A resolução também já havia sido suspensa por liminar concedida pela relatora da ADI, ministra Cármen Lúcia. Na época, ela acolheu os argumentos do PGR de que a resolução do conselho admitia que o sistema federativo fosse subvertido, transformando regimes jurídicos individualizados em uniformes.
A revogação da resolução pelo próprio Conselho foi estratégica uma vez que não havia esperança de o Plenário do STF validar a resolução. Isso porque, no julgamento da ADI que derrubou o teto da magistratura nos estados, o Supremo já adiantou que a mesma regra não poderia ser aplicada ao Ministério Público.

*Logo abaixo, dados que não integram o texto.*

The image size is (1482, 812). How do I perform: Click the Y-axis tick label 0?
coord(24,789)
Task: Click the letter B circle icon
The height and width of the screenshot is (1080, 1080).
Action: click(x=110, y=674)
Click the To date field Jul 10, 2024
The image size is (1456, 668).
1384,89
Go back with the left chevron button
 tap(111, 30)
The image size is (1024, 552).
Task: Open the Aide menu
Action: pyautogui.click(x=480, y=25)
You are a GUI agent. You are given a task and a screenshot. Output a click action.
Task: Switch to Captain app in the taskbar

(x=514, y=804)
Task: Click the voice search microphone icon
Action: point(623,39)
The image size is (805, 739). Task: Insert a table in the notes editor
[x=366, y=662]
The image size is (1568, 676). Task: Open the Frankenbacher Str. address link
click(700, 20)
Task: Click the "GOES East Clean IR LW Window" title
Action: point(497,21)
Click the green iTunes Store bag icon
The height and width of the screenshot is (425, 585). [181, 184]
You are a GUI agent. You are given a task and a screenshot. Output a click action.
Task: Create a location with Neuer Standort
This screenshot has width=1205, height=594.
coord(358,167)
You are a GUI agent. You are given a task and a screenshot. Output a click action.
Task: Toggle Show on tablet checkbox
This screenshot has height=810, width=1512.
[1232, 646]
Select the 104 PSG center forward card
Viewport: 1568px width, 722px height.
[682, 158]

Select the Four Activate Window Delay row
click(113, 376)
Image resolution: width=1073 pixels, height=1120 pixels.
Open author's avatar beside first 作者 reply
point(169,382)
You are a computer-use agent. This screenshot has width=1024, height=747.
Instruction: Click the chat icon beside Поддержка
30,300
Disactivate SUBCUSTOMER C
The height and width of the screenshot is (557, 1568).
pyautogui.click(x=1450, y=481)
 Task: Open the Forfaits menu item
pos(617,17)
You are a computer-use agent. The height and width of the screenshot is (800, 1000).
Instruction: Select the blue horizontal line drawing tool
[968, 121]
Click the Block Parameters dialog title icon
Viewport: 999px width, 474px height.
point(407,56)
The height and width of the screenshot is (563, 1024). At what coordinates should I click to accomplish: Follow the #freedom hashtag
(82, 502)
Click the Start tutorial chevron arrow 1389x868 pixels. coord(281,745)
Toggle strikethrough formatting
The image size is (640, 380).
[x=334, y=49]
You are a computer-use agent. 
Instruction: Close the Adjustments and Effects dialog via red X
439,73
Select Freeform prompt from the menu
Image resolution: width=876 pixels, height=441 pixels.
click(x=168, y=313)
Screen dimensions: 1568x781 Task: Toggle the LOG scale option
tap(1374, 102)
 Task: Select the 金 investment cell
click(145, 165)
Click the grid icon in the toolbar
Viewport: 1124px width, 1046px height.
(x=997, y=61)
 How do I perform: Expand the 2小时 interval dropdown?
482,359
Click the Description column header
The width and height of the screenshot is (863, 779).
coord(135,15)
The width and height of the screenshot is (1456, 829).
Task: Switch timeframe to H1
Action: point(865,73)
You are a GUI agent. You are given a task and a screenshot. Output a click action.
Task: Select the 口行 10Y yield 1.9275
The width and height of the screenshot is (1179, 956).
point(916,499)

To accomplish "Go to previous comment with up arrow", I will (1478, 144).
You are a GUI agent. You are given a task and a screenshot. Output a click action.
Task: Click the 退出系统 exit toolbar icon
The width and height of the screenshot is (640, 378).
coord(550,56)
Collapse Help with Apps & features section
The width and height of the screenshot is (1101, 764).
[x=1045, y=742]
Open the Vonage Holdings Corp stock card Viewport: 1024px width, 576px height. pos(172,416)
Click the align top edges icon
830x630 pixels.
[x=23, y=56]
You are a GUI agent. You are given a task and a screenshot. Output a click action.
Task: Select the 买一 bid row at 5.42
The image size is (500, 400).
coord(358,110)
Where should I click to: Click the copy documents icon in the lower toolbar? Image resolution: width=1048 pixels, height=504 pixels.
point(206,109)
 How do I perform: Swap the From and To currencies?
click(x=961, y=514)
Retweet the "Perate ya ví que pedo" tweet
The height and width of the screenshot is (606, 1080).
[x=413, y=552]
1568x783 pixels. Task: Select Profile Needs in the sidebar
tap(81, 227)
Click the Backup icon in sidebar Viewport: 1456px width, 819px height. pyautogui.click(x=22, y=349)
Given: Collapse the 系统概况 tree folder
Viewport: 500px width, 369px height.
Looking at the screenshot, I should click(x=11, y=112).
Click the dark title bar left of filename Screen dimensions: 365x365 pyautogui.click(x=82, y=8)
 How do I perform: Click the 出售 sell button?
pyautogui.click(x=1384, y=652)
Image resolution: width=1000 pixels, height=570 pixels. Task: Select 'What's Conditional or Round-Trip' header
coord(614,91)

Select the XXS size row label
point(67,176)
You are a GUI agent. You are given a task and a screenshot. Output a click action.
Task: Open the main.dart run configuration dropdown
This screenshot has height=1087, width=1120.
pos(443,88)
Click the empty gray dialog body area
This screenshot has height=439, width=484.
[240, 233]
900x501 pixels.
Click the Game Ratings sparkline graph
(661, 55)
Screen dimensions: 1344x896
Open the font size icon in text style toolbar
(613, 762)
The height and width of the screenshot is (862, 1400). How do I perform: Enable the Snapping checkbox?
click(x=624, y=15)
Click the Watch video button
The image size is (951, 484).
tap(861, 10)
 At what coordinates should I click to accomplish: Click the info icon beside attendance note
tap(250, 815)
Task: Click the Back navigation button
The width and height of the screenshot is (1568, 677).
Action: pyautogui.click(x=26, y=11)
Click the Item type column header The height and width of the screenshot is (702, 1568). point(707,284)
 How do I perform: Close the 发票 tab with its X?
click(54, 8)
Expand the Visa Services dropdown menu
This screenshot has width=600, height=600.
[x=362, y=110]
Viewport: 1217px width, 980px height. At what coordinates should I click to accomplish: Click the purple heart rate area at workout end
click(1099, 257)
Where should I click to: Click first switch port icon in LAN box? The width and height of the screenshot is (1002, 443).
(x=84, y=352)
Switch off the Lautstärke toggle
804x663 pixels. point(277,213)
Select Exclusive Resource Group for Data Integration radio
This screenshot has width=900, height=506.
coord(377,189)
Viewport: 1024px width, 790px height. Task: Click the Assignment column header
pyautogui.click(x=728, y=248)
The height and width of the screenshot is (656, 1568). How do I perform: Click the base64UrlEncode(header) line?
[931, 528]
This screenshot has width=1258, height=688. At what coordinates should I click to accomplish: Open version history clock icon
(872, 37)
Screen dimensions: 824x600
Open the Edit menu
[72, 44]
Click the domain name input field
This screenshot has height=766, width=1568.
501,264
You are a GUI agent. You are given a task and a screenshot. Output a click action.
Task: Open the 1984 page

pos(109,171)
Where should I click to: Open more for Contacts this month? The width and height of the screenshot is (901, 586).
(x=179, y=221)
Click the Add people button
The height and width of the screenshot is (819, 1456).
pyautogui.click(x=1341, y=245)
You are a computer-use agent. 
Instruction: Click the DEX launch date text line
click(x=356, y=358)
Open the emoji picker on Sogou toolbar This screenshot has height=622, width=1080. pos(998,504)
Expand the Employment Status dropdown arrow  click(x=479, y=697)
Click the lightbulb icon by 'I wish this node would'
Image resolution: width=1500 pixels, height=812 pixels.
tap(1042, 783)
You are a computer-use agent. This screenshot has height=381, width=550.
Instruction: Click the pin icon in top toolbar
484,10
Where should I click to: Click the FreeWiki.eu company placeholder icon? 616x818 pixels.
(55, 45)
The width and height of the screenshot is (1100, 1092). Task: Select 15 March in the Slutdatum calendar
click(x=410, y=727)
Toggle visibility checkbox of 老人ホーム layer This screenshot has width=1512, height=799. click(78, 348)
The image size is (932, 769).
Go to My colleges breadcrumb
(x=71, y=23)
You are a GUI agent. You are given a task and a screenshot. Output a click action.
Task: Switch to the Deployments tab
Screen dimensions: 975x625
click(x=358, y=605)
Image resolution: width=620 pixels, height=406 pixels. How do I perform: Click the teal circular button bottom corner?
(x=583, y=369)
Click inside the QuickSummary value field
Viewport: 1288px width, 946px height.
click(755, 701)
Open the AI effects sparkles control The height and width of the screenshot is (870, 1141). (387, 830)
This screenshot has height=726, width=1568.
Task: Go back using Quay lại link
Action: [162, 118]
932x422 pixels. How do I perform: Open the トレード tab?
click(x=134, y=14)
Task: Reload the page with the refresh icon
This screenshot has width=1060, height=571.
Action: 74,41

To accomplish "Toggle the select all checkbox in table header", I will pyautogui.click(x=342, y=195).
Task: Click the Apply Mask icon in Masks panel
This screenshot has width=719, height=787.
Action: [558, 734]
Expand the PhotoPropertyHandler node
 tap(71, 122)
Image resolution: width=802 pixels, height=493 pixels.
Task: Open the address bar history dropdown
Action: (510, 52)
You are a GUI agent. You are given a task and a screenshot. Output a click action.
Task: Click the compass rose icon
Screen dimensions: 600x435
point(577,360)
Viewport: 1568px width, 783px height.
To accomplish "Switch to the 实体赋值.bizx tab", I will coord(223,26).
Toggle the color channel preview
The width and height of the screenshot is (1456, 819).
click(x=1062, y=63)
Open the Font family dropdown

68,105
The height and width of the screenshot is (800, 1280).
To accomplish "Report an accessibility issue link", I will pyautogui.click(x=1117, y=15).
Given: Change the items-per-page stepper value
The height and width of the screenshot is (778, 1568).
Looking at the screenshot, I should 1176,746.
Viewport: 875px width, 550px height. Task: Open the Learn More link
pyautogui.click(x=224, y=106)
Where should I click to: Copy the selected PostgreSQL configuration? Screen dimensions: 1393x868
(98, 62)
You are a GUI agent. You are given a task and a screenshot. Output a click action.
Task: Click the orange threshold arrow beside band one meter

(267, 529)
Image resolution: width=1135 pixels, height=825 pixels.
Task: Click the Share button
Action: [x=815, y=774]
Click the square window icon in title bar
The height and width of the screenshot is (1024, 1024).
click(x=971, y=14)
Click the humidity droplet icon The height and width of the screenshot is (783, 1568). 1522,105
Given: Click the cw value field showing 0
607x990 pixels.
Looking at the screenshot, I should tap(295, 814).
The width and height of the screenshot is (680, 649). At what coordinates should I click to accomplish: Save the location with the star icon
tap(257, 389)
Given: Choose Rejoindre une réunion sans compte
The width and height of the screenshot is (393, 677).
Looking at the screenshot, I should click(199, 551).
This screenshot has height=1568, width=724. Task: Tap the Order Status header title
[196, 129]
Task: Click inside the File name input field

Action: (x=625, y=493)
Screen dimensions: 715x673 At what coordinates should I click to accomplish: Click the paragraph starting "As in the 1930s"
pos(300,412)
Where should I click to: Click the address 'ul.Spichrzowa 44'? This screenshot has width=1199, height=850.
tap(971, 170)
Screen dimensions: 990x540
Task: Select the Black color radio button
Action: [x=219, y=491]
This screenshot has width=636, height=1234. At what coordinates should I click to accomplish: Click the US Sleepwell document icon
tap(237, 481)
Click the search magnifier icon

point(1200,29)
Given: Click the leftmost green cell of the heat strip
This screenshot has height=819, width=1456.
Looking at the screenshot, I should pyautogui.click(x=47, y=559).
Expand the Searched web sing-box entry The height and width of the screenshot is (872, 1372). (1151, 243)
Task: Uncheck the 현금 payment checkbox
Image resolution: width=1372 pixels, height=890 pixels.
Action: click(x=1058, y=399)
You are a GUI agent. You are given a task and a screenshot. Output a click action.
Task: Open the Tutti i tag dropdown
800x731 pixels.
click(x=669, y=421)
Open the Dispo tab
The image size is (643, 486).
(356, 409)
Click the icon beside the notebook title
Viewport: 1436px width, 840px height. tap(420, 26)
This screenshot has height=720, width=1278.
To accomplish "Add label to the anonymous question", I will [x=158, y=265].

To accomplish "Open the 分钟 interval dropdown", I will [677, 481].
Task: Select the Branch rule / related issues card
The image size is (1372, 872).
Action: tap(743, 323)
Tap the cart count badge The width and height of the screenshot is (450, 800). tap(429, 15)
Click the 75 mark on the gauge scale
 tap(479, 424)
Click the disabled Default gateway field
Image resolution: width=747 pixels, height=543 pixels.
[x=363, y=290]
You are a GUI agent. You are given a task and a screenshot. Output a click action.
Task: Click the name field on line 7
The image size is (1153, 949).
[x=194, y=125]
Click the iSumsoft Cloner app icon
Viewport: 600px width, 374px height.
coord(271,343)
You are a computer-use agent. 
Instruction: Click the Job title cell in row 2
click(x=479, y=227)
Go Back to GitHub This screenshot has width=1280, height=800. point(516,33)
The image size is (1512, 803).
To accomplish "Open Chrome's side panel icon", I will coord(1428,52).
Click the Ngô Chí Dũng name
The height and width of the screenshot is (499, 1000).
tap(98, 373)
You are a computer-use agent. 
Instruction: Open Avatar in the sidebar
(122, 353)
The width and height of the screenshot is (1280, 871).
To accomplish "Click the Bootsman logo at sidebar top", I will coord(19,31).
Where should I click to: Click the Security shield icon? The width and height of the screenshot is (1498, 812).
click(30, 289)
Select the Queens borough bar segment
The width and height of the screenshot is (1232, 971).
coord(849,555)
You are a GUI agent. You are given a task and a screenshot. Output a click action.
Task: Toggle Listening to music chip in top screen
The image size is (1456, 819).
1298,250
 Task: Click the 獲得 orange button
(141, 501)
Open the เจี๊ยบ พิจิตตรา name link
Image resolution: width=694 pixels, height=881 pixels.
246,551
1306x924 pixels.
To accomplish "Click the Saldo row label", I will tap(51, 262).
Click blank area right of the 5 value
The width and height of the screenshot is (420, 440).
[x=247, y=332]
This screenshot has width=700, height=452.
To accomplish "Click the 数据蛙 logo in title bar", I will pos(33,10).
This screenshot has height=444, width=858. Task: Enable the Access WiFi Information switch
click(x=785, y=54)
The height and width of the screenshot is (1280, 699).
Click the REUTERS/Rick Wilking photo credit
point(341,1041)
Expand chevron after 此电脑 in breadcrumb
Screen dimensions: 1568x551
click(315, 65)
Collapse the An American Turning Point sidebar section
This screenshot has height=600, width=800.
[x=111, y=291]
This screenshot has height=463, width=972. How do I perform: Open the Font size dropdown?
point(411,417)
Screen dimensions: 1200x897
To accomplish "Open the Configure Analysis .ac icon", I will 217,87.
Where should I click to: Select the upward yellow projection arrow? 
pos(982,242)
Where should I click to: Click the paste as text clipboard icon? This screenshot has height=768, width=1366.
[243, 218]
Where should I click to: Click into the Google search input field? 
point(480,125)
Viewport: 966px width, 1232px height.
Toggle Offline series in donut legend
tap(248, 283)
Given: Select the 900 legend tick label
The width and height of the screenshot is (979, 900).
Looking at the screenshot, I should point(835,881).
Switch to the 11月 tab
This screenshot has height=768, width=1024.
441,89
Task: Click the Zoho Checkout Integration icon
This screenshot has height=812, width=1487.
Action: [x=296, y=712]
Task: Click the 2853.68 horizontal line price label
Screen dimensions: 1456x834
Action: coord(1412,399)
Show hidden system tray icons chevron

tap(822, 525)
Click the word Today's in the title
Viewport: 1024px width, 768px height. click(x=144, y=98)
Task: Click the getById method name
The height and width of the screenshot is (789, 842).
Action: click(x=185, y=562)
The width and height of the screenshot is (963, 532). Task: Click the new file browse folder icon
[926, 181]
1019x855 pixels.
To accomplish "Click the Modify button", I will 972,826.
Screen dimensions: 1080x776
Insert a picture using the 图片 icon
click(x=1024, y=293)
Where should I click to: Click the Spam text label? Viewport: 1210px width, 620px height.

O relator do pedido da ação proposta pela Associação dos Magistrados Brasileiros (AMB), Cezar Peluso, esclareceu que aquele julgamento não poderia ser aplicado ao caso do teto do Ministério Público porque o Poder Judiciário tem caráter nacional, diferentemente do MP, que não se submete a uma única regra.
Nesta segunda, com o enterro oficializado pelo Supremo, o Conselho pode tentar propor uma nova resolução, em outros moldes e termos que não recaia em contestação de inconstitucionalidade.
ADI 3.831
Maria Fernanda Erdelyi é correspondente da Revista Consultor Jurídico em Brasília.